======== Article ========

Let the Good Times Roll at Disney’s Port Orleans Riverside

Resort Collage Exterior

For the Mardi Gras season, I thought it might be fun to take a closer look at one of Disney’s southern-themed resorts, the Port Orleans Riverside at Disney World in Orlando, Florida.  My husband and I stayed at the Riverside twice last year, once during Halloween and again over the Christmas holidays, so we have a lot of information to share with you about this wonderful resort, and even more to show.  So as they’d say in New Orleans, let’s roulez les bon temps!

The Riverside and its down-the-stream sister resort, the French Quarter, sit on 325 acres of Sassagoula riverfront property and have a combined total of just a little over 3,000 rooms.  Moderate resorts both, the Riverside and the French Quarter both fall at about the mid-range of Disney hotel prices, which is to say the rates are reasonable, yet still bear very little relation to our Earth prices.  It’s the great fallacy of Disney vacations that you do eventually come to regard their pricing (for everything, from rooms, to ticket prices, to food) as “reasonable.”  You can absolutely find less expensive hotels both on Disney property and off, but if you consider your accommodations to be an important part of your vacation and not just the place you lay your head every evening, you suck it up and hope that the nervous breakdown you suffer once you open your post-holiday credit card statement is at least a funny one.

Staying on property at that slightly elevated rate does come with some rather nice benefits, however, such as access to Disney’s Magical Express, an airport-to-resort shuttle service that also collects your luggage from baggage claim and delivers it to your room, so you can get straight on to the serious business of hardcore theme parking.  Resort guests also enjoy a wealth of other perks, from Extra Magic Hours (additional first-thing-in-the-morning or last-thing-at-night in-park time) and the ability to book hard-to-get FastPasses and dining reservations two months in advance.  The reader-activated resort mugs, good for unlimited refills on soda, coffee and tea for the duration of your stay, are also pretty dope (semi-pro tip: REALLY rinse your mug out well when switching between coffee and lemonade!)

========

:: Requirements ::
a) Set down the passage of the article on Port Orleans Riverside, starting with "Resort Collage Exterior" and going on through "les bon temps!".
b) Answer the following from the article on Port Orleans Riverside above:
(i) On how many acres of riverfront property do the Riverside and the French Quarter sit?
(ii) During which two holiday periods did the author stay at the Riverside last year?
(iii) On which beverages do the resort mugs give unlimited refills?

======== Given information ========

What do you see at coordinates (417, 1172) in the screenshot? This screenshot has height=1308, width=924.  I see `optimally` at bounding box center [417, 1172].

========

:: Solutions to the tasks ::
a)
Resort Collage Exterior

For the Mardi Gras season, I thought it might be fun to take a closer look at one of Disney’s southern-themed resorts, the Port Orleans Riverside at Disney World in Orlando, Florida.  My husband and I stayed at the Riverside twice last year, once during Halloween and again over the Christmas holidays, so we have a lot of information to share with you about this wonderful resort, and even more to show.  So as they’d say in New Orleans, let’s roulez les bon temps!

b)
(i) 325 acres.
(ii) Halloween and the Christmas holidays.
(iii) Soda, coffee and tea.